Conversely, luring visitors here is a key part of the region’s economy; tourism promoters are often not the same people who create festivals and events; and for most of them, this is business.
None of that is likely to make a difference to the die-hards on both sides of this issue, but being civil is a must.
Our tourism debate is not new, but the temperature has risen over “festival fatigue,” a malady suffered mostly by city residents who say the city - and the Open Space - are home to too many festivals. The issue was further fueled by comments from Bad Van Dommelen, president and CEO of Traverse City Tourism (formerly the Traverse City Convention & Visitors Bureau).
In an October Record-Eagle interview, Van Dommelen rightly warned against linking tourism with festivals, many of which are essentially local events,
“I think we have to be very careful about our discussion in that area,” he said. “I understand the issue but we have to be very, very careful we don’t swing the pendulum too far in the other direction or have a knee-jerk reaction ... a lot of the festivals ... are local events. We can’t throw tourism under the bus in the discussion about events and festivals.”
But Van Dommelen took a very different stance - and tone - when the festival fatigue issue hit the city commission in December. Commissioner Barbara Budros said tourism drains city infrastructure from trash pickup to wear and tear on city streets, parks, and other services.
“Tourists come here and put money into the area’s businesses; they don’t put any money into the city’s general fund,” she said.
Van Dommelen called her comments “irresponsible” and said visitors spend $1.2 billion in the area and create 12,000 jobs. Without tourism, he said, the city’s downtown would be “boarded up.”
He also claimed placing any limits on festivals was an assault on tourism. He said he opposed limits on the number of festivals, higher festival fees or any city policy that deters “economic activity” - namely, tourism.
He also described festival critics as a minority of mostly retired teachers and auto workers who live on pensions and don’t have to worry about making a living. That’s not keeping it civil.
Lashing out at festival critics flies in the face of Traverse City Tourism’s own numbers. A survey commissioned by the agency showed just 5 percent or so of visitors said they came here because of local festivals; about a third said they participated in an event if one was being held while they were here, but the events themselves were not a major draw.

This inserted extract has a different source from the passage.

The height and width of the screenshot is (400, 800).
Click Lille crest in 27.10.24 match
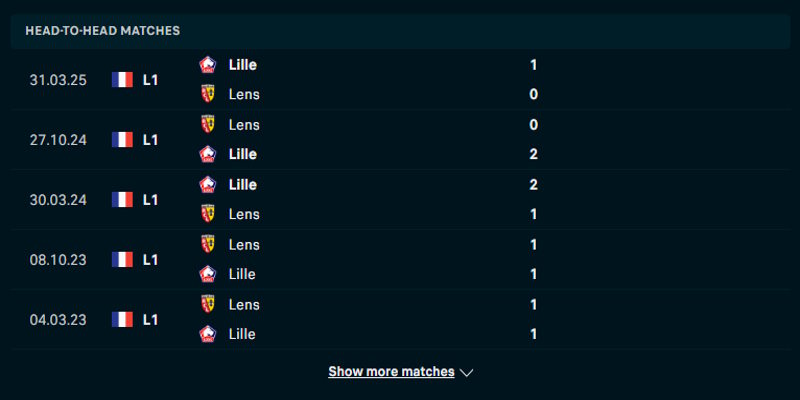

While tourism is the 500-pound gorilla in the region’s economy, claims - including Van Dommelen’s assertions - that any restrictions on city events is a blow to tourism are a stretch, at best.
That hardly settles the debate, but it does help narrow it to what counts - what locals think about use of the Open Space and events in general. The city has already decided to limit major events to four per summer, has raised Open Space user fees for high-impact events, has said a Parks and Recreation committee will review any new festival requests and has tasked city staff to more carefully monitor events and react to complaints.
We need more. The city must focus on carefully managing festivals and events to protect the interests of residents and those putting their time and money on the line and prevent conflicts that threaten to disrupt the delicate balance between how much is enough and how much is too much.
Talk of creating a festival “czar” position - perhaps in jest - may not be far off the mark. The city needs to have people and a clear process in place to deal with problems as they happen, not days later. It must know precisely how much it costs to provide police and emergency services. The festival review committee can’t become a rubber stamp for new ideas.
And the conversation must continue; a key to managing events means quickly making changes as needed. The decision to allow the National Cherry Festival to run nine days this year will eventually hit the city commission, but has already gotten ad hoc permission; residents will want more of a say than that.
There’s a link between tourism and festivals, but “festival fatigue” is a separate issue the city can deal with only through smart, proactive management.